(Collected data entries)
+ + + + + + +

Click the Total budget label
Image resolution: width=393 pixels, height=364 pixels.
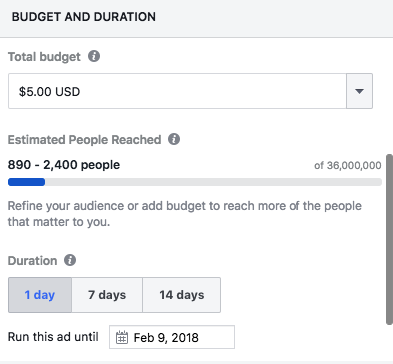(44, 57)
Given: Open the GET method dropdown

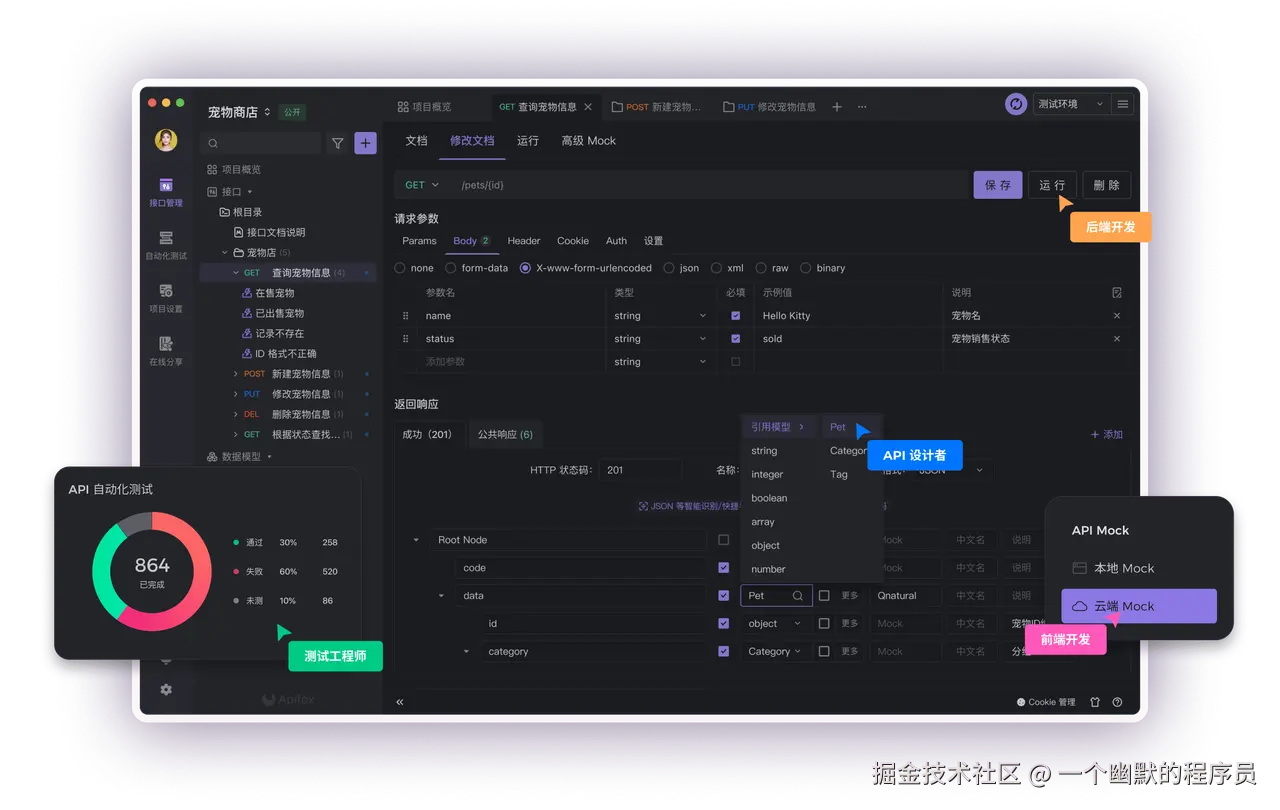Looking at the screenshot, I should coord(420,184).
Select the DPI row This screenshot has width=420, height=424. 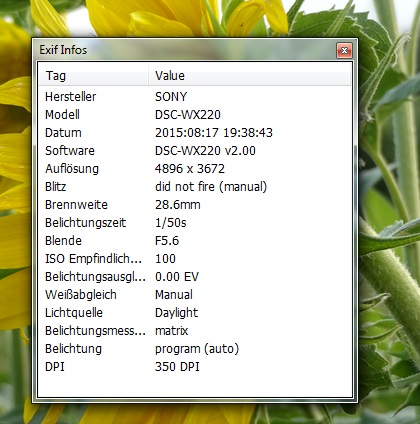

+ + + + + + +

◆ ASSIGNMENT: Your reply should restate the data above word for word and contain no pictures.

◆ ANSWER:
Click the Total budget label
Image resolution: width=393 pixels, height=364 pixels.
(44, 57)
Given: Open the GET method dropdown

Looking at the screenshot, I should coord(420,184).
Select the DPI row This screenshot has width=420, height=424. 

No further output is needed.